A CALL TO ARMS
The upcoming fashion exhibition at the Metropolitan Museum of Art's Costume Institute is about the model as muse, but what was on the minds of much of the fashion industry this week was Michelle Obama as muse. Of course there was speculation about whether she would attend any runway shows (we got White House press secretary Desiree Rogers instead).
But Obama's presence was felt in other ways. First in the subtle shift in the designer hierarchy. Where Oscar de la Renta and Carolina Herrera used to be fashion pacesetters and favorites of Laura Bush and Hillary Rodham Clinton, this season their clothes felt ancient. There was as much or more interest in collections by a new generation of designer talents Jason Wu, Thakoon Panichgul and Narciso Rodriguez, all of whom have dressed the new first lady. This alone has energized the fashion business, which has been clobbered by the economic downturn.

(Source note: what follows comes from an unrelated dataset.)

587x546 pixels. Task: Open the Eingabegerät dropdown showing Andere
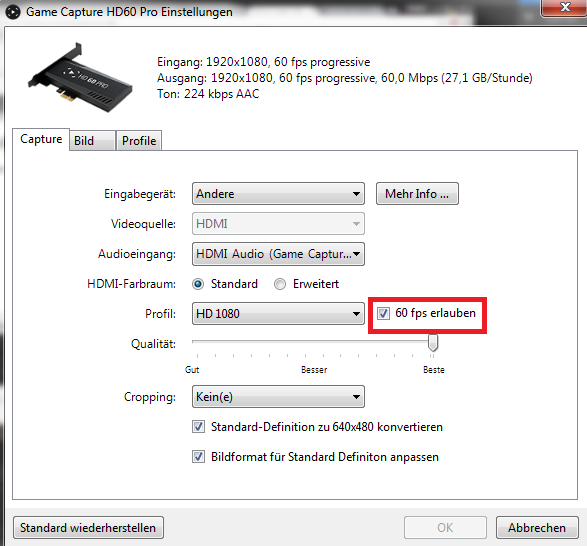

The biggest celebrity at the shows wasn't a fashion editor or even Kanye West. It was Ikram Goldman, an ordinary-looking boutique buyer from Chicago who sat in the front row with her husband (he took photos) and occasionally their twin babies, acting as the first lady's unofficial stylist. Many of the clothes designers showed on the runway also seemed to have Michelle Obama in mind. How inspiring it is to have a 45-year-old career woman and mother as the fashion focus for once, instead of a barely pubescent, 6-foot-tall, 100-pound model named Kate or Jessica. There even seemed to be more racial diversity on the runways this season, something that's been long overdue at New York Fashion Week. (Now if only they would use some older, life-size women.)
The fall season's new erogenous zone isn't a heaving, surgically enhanced bosom or milelong legs. It's toned arms and shoulders, which fitness buff Obama has advertised as her best feature by wearing sleeveless-sheath and shift dresses, most recently on the March cover of Vogue magazine.
Never before have I seen so many arm- and shoulder-baring styles for the fall season -- jackets cut out around the collarbone at Michael Kors and the shoulders at Alexander Wang, one-shouldered and one-sleeved dresses at Kors, Derek Lam, Rodarte, Calvin Klein, Herrera and De La Renta. There were shoulder pads too, a blast from the 1980s past, at Marc Jacobs and Donna Karan.
This call to arms is power dressing for the aughts. And I, for one, am looking forward to seeing women flex some muscle.